• _EXERCISE AIM_: The full data, repeated exactly, is the only answer needed.

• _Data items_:
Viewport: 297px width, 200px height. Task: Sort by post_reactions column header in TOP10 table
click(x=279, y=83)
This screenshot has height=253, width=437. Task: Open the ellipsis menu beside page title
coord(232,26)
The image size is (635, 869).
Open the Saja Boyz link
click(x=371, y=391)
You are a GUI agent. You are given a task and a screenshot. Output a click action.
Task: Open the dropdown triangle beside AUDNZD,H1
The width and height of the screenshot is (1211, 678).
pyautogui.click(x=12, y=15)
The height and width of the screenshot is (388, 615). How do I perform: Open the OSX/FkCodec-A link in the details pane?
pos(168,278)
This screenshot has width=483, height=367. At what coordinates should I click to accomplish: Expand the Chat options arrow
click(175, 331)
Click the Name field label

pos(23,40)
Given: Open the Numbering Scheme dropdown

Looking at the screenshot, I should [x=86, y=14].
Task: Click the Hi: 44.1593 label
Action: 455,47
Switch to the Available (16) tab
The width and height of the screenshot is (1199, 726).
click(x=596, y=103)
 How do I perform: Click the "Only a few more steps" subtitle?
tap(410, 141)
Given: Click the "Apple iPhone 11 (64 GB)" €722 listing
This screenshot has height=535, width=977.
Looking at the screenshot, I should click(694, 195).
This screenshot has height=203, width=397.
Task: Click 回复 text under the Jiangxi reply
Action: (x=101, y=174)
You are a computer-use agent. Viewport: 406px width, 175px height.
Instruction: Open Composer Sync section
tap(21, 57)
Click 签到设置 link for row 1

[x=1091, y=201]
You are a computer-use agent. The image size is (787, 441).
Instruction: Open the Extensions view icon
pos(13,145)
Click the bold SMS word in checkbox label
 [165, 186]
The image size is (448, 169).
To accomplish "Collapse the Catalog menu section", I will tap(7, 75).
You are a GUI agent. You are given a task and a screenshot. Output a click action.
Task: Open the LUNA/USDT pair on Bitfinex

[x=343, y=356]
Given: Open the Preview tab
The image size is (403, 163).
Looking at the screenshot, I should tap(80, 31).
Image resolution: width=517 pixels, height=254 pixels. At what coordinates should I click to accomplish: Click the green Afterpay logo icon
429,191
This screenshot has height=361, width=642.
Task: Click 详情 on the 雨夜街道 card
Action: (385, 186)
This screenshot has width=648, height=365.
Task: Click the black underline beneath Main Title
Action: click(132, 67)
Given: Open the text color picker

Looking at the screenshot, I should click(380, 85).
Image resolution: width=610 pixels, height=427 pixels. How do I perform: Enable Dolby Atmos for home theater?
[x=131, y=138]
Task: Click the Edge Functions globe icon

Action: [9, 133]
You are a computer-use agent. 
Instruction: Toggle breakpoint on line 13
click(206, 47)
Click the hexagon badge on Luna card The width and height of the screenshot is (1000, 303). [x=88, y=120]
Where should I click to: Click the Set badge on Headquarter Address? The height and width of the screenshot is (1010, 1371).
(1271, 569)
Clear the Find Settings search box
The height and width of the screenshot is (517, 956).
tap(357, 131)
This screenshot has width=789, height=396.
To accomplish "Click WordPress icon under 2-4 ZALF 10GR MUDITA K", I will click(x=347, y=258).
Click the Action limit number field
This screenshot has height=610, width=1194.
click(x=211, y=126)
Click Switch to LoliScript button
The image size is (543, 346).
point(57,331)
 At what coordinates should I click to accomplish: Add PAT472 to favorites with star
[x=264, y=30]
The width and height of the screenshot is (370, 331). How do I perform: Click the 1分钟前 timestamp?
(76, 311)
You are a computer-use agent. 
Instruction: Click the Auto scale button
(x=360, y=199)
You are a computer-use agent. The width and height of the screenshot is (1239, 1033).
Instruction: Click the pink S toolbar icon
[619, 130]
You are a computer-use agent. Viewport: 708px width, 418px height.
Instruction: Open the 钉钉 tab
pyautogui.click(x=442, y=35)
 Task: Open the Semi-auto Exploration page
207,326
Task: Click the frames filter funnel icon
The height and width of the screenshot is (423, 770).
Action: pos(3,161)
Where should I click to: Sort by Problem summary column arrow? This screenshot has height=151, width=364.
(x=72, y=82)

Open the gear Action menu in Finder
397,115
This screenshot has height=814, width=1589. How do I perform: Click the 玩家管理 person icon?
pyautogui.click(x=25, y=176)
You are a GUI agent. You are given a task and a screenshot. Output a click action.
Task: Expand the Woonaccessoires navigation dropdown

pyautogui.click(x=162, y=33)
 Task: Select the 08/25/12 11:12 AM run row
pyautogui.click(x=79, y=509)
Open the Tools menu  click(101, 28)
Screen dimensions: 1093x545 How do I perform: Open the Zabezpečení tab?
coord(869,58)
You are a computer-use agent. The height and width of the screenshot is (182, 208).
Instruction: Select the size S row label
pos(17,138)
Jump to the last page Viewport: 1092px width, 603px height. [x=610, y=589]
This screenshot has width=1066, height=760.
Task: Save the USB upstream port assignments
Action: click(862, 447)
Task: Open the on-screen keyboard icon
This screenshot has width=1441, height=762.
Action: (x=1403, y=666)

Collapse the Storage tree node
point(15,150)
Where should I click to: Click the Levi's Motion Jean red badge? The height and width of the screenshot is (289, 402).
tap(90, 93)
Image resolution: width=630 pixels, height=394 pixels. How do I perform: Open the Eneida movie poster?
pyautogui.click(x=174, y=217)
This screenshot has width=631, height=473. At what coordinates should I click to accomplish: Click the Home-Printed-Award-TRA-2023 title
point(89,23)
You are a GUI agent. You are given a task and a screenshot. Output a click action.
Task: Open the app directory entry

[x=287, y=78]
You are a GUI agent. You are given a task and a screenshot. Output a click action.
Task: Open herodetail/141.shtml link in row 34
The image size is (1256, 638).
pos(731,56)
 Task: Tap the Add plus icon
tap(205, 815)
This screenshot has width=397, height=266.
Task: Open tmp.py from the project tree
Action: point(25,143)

• _SOLVED PROBLEM_:
Viewport: 297px width, 200px height. Task: Sort by post_reactions column header in TOP10 table
click(x=279, y=83)
This screenshot has height=253, width=437. Task: Open the ellipsis menu beside page title
coord(232,26)
The image size is (635, 869).
Open the Saja Boyz link
click(x=371, y=391)
You are a GUI agent. You are given a task and a screenshot. Output a click action.
Task: Open the dropdown triangle beside AUDNZD,H1
The width and height of the screenshot is (1211, 678).
pyautogui.click(x=12, y=15)
The height and width of the screenshot is (388, 615). How do I perform: Open the OSX/FkCodec-A link in the details pane?
pos(168,278)
This screenshot has width=483, height=367. At what coordinates should I click to accomplish: Expand the Chat options arrow
click(175, 331)
Click the Name field label

pos(23,40)
Given: Open the Numbering Scheme dropdown

Looking at the screenshot, I should [x=86, y=14].
Task: Click the Hi: 44.1593 label
Action: 455,47
Switch to the Available (16) tab
The width and height of the screenshot is (1199, 726).
click(x=596, y=103)
 How do I perform: Click the "Only a few more steps" subtitle?
tap(410, 141)
Given: Click the "Apple iPhone 11 (64 GB)" €722 listing
This screenshot has height=535, width=977.
Looking at the screenshot, I should click(694, 195).
This screenshot has height=203, width=397.
Task: Click 回复 text under the Jiangxi reply
Action: (x=101, y=174)
You are a computer-use agent. Viewport: 406px width, 175px height.
Instruction: Open Composer Sync section
tap(21, 57)
Click 签到设置 link for row 1

[x=1091, y=201]
You are a computer-use agent. The image size is (787, 441).
Instruction: Open the Extensions view icon
pos(13,145)
Click the bold SMS word in checkbox label
 [165, 186]
The image size is (448, 169).
To accomplish "Collapse the Catalog menu section", I will tap(7, 75).
You are a GUI agent. You are given a task and a screenshot. Output a click action.
Task: Open the LUNA/USDT pair on Bitfinex

[x=343, y=356]
Given: Open the Preview tab
The image size is (403, 163).
Looking at the screenshot, I should tap(80, 31).
Image resolution: width=517 pixels, height=254 pixels. At what coordinates should I click to accomplish: Click the green Afterpay logo icon
429,191
This screenshot has height=361, width=642.
Task: Click 详情 on the 雨夜街道 card
Action: (385, 186)
This screenshot has width=648, height=365.
Task: Click the black underline beneath Main Title
Action: click(132, 67)
Given: Open the text color picker

Looking at the screenshot, I should click(380, 85).
Image resolution: width=610 pixels, height=427 pixels. How do I perform: Enable Dolby Atmos for home theater?
[x=131, y=138]
Task: Click the Edge Functions globe icon

Action: [9, 133]
You are a computer-use agent. 
Instruction: Toggle breakpoint on line 13
click(206, 47)
Click the hexagon badge on Luna card The width and height of the screenshot is (1000, 303). [x=88, y=120]
Where should I click to: Click the Set badge on Headquarter Address? The height and width of the screenshot is (1010, 1371).
(1271, 569)
Clear the Find Settings search box
The height and width of the screenshot is (517, 956).
tap(357, 131)
This screenshot has width=789, height=396.
To accomplish "Click WordPress icon under 2-4 ZALF 10GR MUDITA K", I will click(x=347, y=258).
Click the Action limit number field
This screenshot has height=610, width=1194.
click(x=211, y=126)
Click Switch to LoliScript button
The image size is (543, 346).
point(57,331)
 At what coordinates should I click to accomplish: Add PAT472 to favorites with star
[x=264, y=30]
The width and height of the screenshot is (370, 331). How do I perform: Click the 1分钟前 timestamp?
(76, 311)
You are a computer-use agent. 
Instruction: Click the Auto scale button
(x=360, y=199)
You are a computer-use agent. The width and height of the screenshot is (1239, 1033).
Instruction: Click the pink S toolbar icon
[619, 130]
You are a computer-use agent. Viewport: 708px width, 418px height.
Instruction: Open the 钉钉 tab
pyautogui.click(x=442, y=35)
 Task: Open the Semi-auto Exploration page
207,326
Task: Click the frames filter funnel icon
The height and width of the screenshot is (423, 770).
Action: pos(3,161)
Where should I click to: Sort by Problem summary column arrow? This screenshot has height=151, width=364.
(x=72, y=82)

Open the gear Action menu in Finder
397,115
This screenshot has height=814, width=1589. How do I perform: Click the 玩家管理 person icon?
pyautogui.click(x=25, y=176)
You are a GUI agent. You are given a task and a screenshot. Output a click action.
Task: Expand the Woonaccessoires navigation dropdown

pyautogui.click(x=162, y=33)
 Task: Select the 08/25/12 11:12 AM run row
pyautogui.click(x=79, y=509)
Open the Tools menu  click(101, 28)
Screen dimensions: 1093x545 How do I perform: Open the Zabezpečení tab?
coord(869,58)
You are a computer-use agent. The height and width of the screenshot is (182, 208).
Instruction: Select the size S row label
pos(17,138)
Jump to the last page Viewport: 1092px width, 603px height. [x=610, y=589]
This screenshot has width=1066, height=760.
Task: Save the USB upstream port assignments
Action: click(862, 447)
Task: Open the on-screen keyboard icon
This screenshot has width=1441, height=762.
Action: (x=1403, y=666)

Collapse the Storage tree node
point(15,150)
Where should I click to: Click the Levi's Motion Jean red badge? The height and width of the screenshot is (289, 402).
tap(90, 93)
Image resolution: width=630 pixels, height=394 pixels. How do I perform: Open the Eneida movie poster?
pyautogui.click(x=174, y=217)
This screenshot has width=631, height=473. At what coordinates should I click to accomplish: Click the Home-Printed-Award-TRA-2023 title
point(89,23)
You are a GUI agent. You are given a task and a screenshot. Output a click action.
Task: Open the app directory entry

[x=287, y=78]
You are a GUI agent. You are given a task and a screenshot. Output a click action.
Task: Open herodetail/141.shtml link in row 34
The image size is (1256, 638).
pos(731,56)
 Task: Tap the Add plus icon
tap(205, 815)
This screenshot has width=397, height=266.
Task: Open tmp.py from the project tree
Action: point(25,143)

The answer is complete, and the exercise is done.